- **To do**
Transcribe the records that follow. Keep every word exactly, and drop the pictures.

- **Data for the task**
════

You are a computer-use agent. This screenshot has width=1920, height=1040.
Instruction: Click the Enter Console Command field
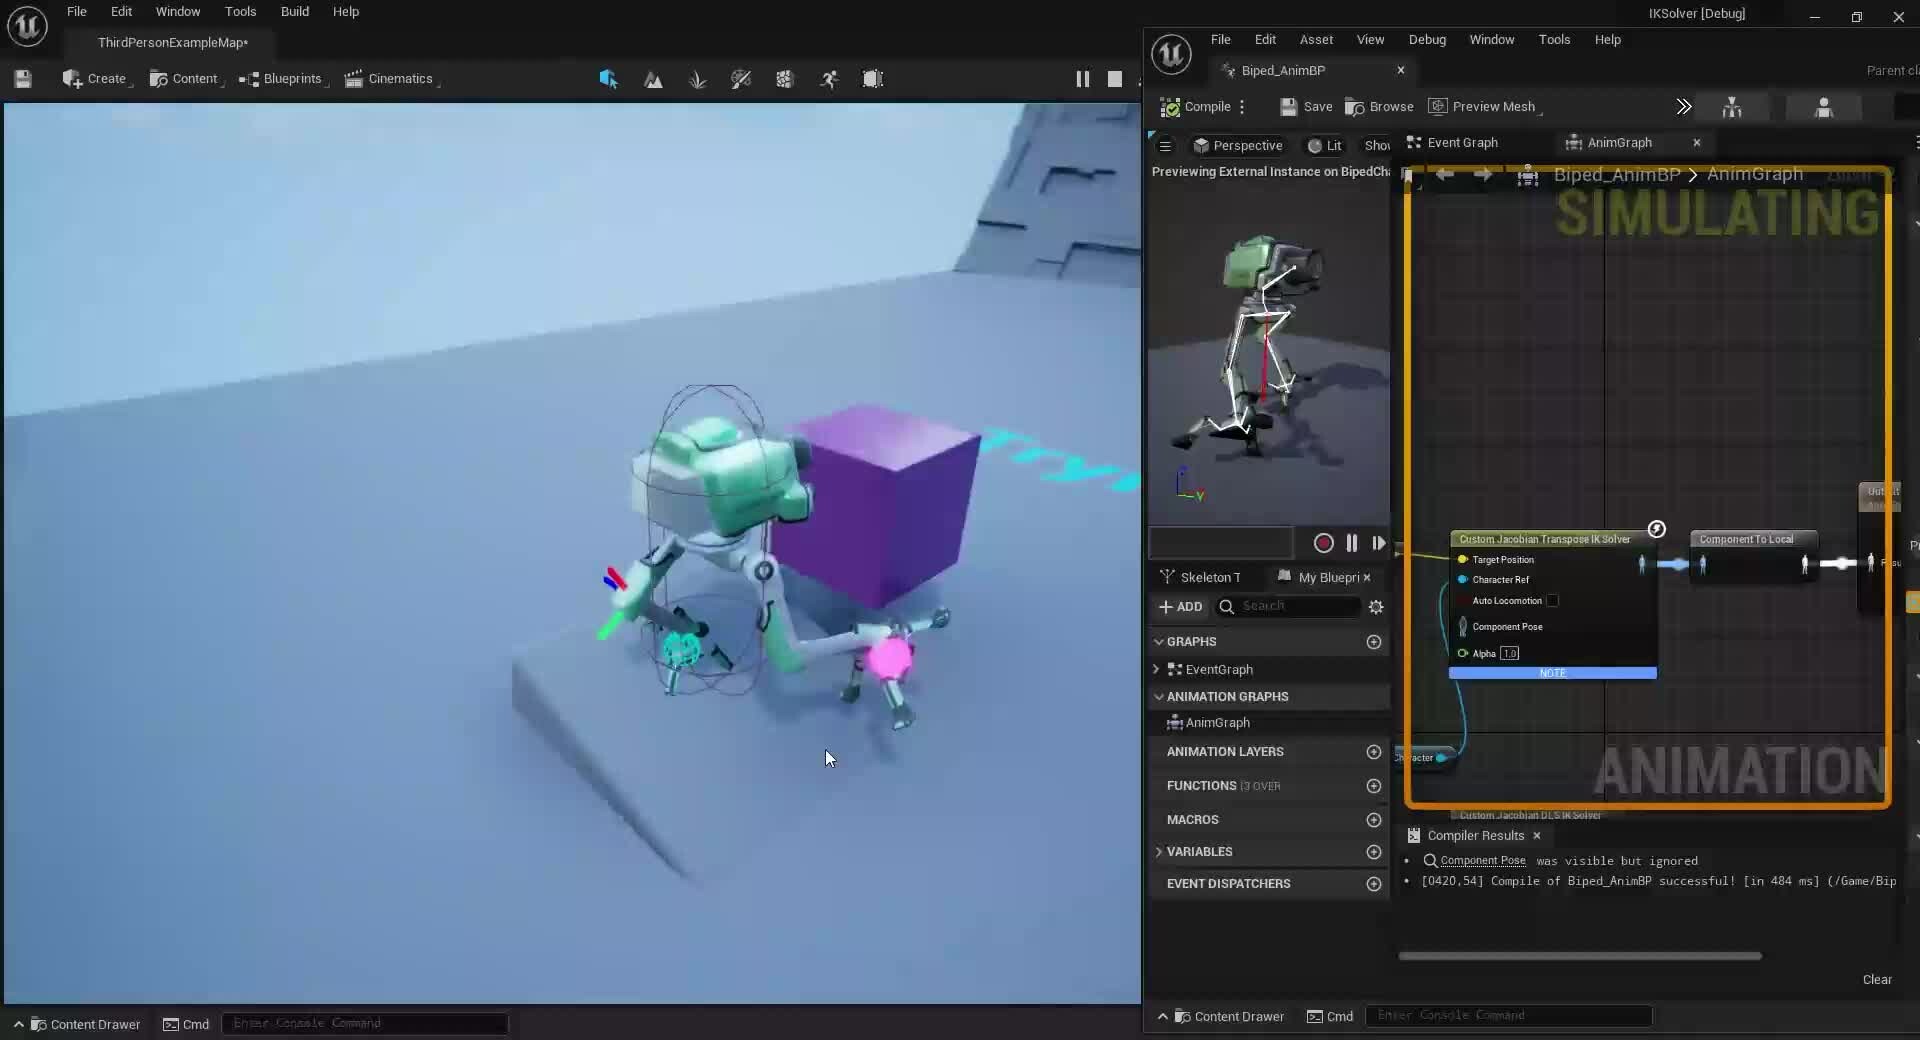tap(1510, 1016)
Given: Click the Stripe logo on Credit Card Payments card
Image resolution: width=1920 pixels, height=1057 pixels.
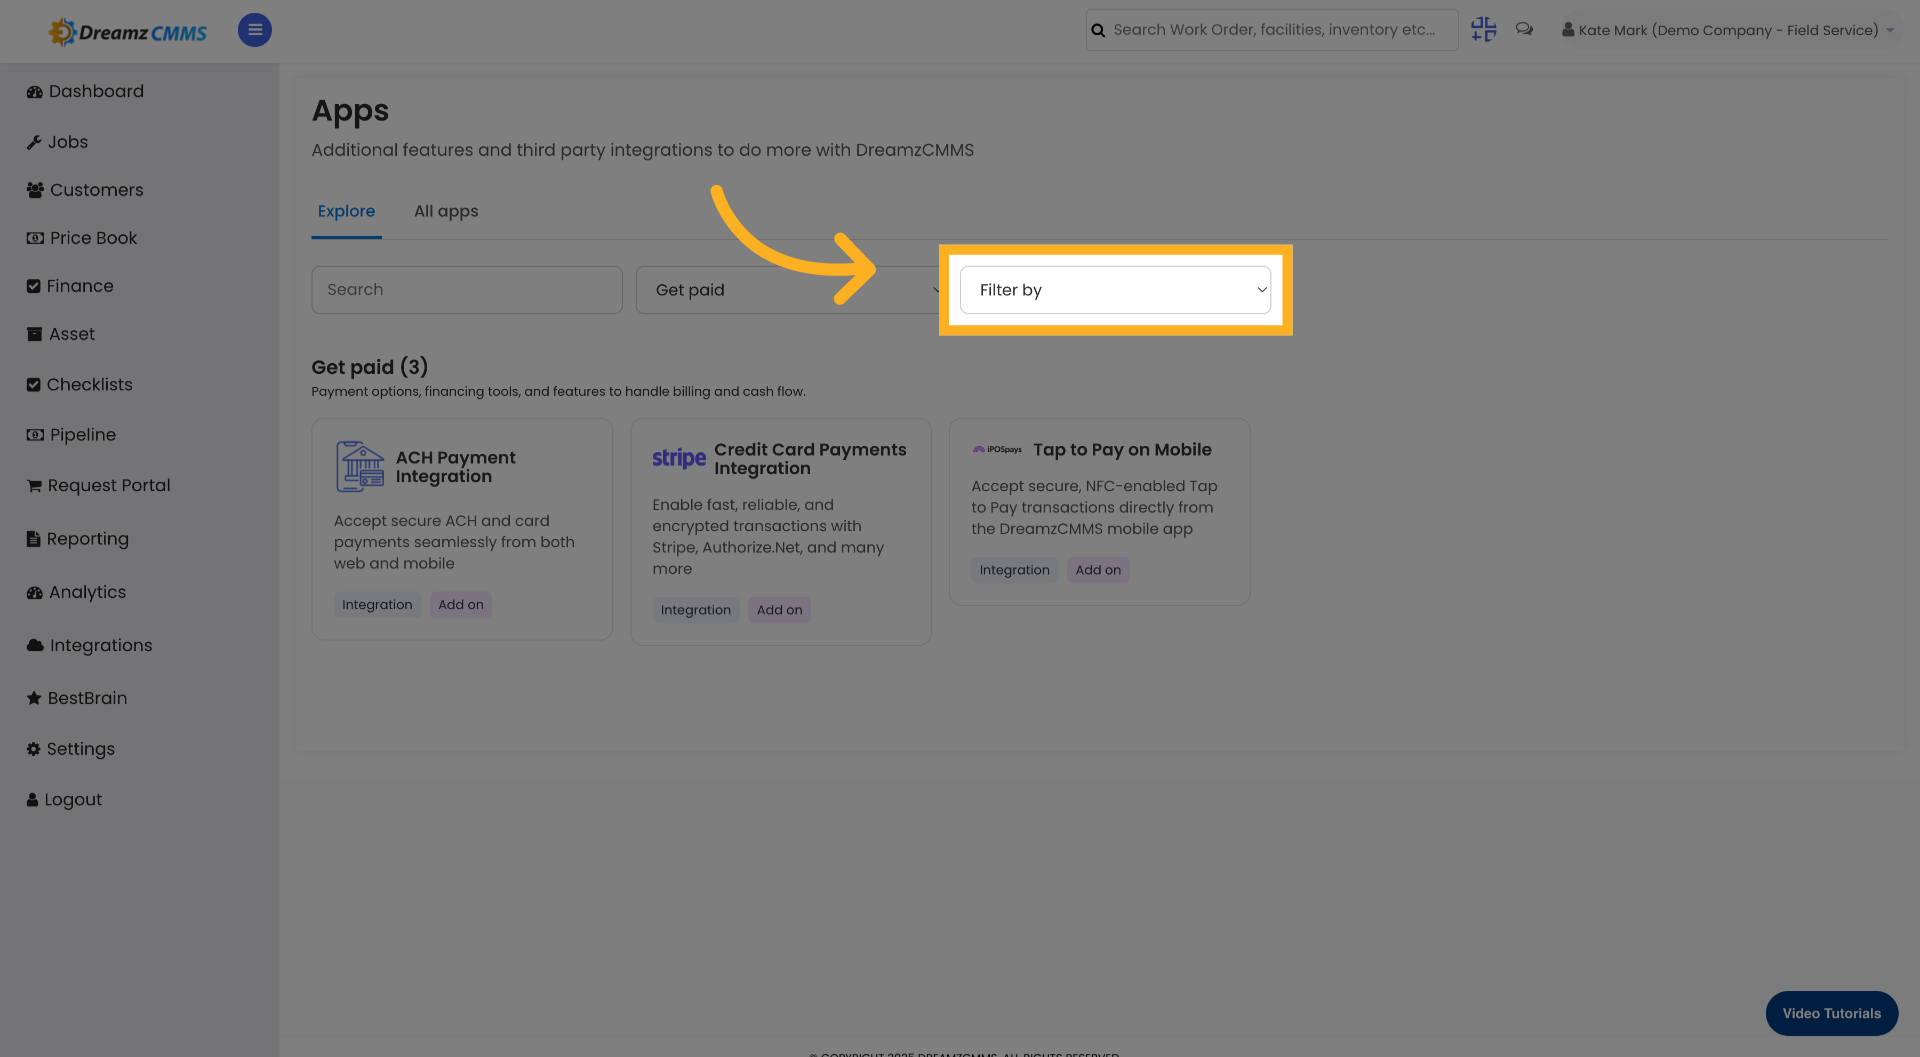Looking at the screenshot, I should (679, 458).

════

- **Solution for this task**
You are a computer-use agent. This screenshot has width=1920, height=1040.
Instruction: Click the Enter Console Command field
tap(1510, 1016)
Given: Click the Stripe logo on Credit Card Payments card
Image resolution: width=1920 pixels, height=1057 pixels.
Looking at the screenshot, I should (679, 458).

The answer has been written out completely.